-- 任务练习 --
1) 请判断以下三种说法是否与阅读摘录相符，每项回答“是”或“否”，并一字不差地引用摘录中起决定作用的字句：(a) 作者参考的 BigQuery 文档要求这个小计有顺序；(b) 可以用 unbounded preceding and current row 来计算累计总和；(c) 上面计算的范围都是 rows between unbounded preceding and current row。
2) 请把阅读摘录中从“其实我参考的 BigQuery 文档上对这个小计的要求并没有要求有顺序,所以我没有使用”一直到“后面的部分 range 部分是因为可以依靠默认值。”的全部文字原样重新抄录一遍。

其实我参考的 BigQuery 文档上对这个小计的要求并没有要求有顺序,所以我没有使用 order by 子句。

 

计算累计总和

累计总和的意思是,到当前条目为止的时候,我们需要开窗的部分的值是多少。上面我们计算的范围都是 rows between unbounded preceding and unbounded following, 我们可以使用 unbounded preceding and current row 来实现这个要求。

下面贴下 SQL 不写 ORDER BY 后面的部分 range 部分是因为可以依靠默认值。

WITH Produce AS
 (SELECT 'kale' as item, 23 as purchases, 'vegetable' as category
  UNION ALL SELECT 'banana', 2, 'fruit'
  UNION ALL SELECT 'cabbage', 9, 'vegetable'
  UNION ALL SELECT 'apple', 8, 'fruit'
  UNION ALL SELECT 'leek', 2, 'vegetable'
  UNION ALL SELECT 'lettuce', 10, 'vegetable'
  ),
Employees AS
 (SELECT 'Isabella' as name, 2 as department, DATE(1997, 09, 28) as start_date
  UNION ALL SELECT 'Anthony', 1, DATE(1995, 11, 29)
  UNION ALL SELECT 'Daniel', 2, DATE(2004, 06, 24)
  UNION ALL SELECT 'Andrew', 1, DATE(1999, 01, 23)
  UNION ALL SELECT 'Jacob', 1, DATE(1990, 07, 11)
  UNION ALL SELECT 'Jose', 2, DATE(2013, 03, 17)),
Farm AS
 (SELECT 'cat' as animal, 23 as population, 'mammal' as category
  UNION ALL SELECT 'duck', 3, 'bird'
  UNION ALL SELECT 'dog', 2, 'mammal'
  UNION ALL SELECT 'goose', 1, 'bird'
  UNION ALL SELECT 'ox', 2, 'mammal'
  UNION ALL SELECT 'goat', 2, 'mammal')

-- SELECT item, purchases, category, SUM(purchases)

-- 已知材料 --
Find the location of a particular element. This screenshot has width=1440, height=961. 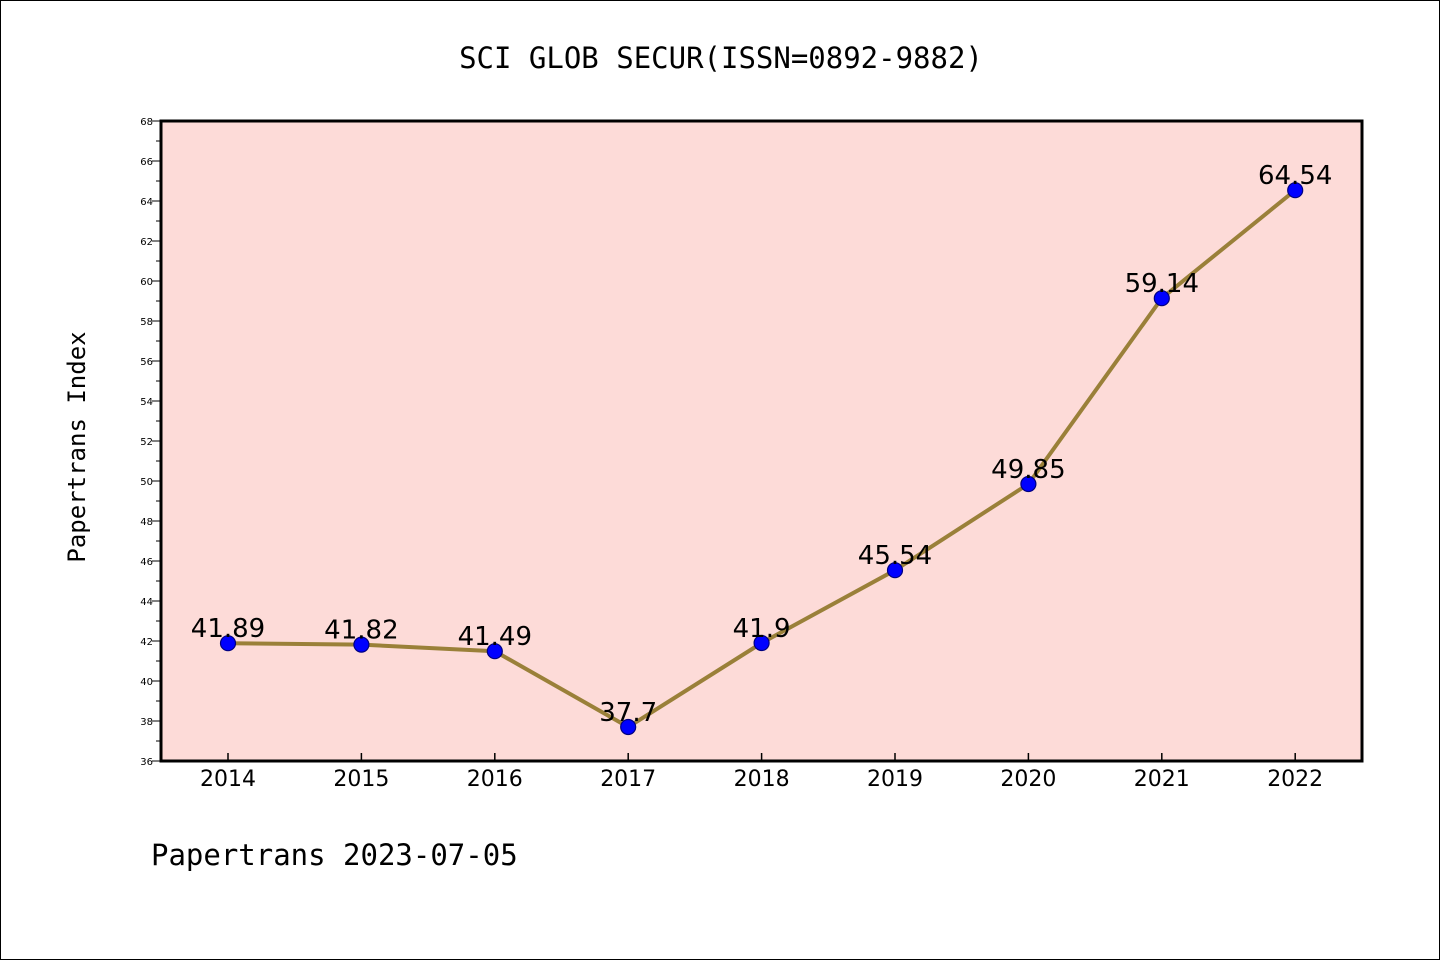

-- 参考答案 --
1)
(a) 否：“对这个小计的要求并没有要求有顺序”
(b) 是：“我们可以使用 unbounded preceding and current row 来实现这个要求”
(c) 否：“上面我们计算的范围都是 rows between unbounded preceding and unbounded following”

2)
其实我参考的 BigQuery 文档上对这个小计的要求并没有要求有顺序,所以我没有使用 order by 子句。

 

计算累计总和

累计总和的意思是,到当前条目为止的时候,我们需要开窗的部分的值是多少。上面我们计算的范围都是 rows between unbounded preceding and unbounded following, 我们可以使用 unbounded preceding and current row 来实现这个要求。

下面贴下 SQL 不写 ORDER BY 后面的部分 range 部分是因为可以依靠默认值。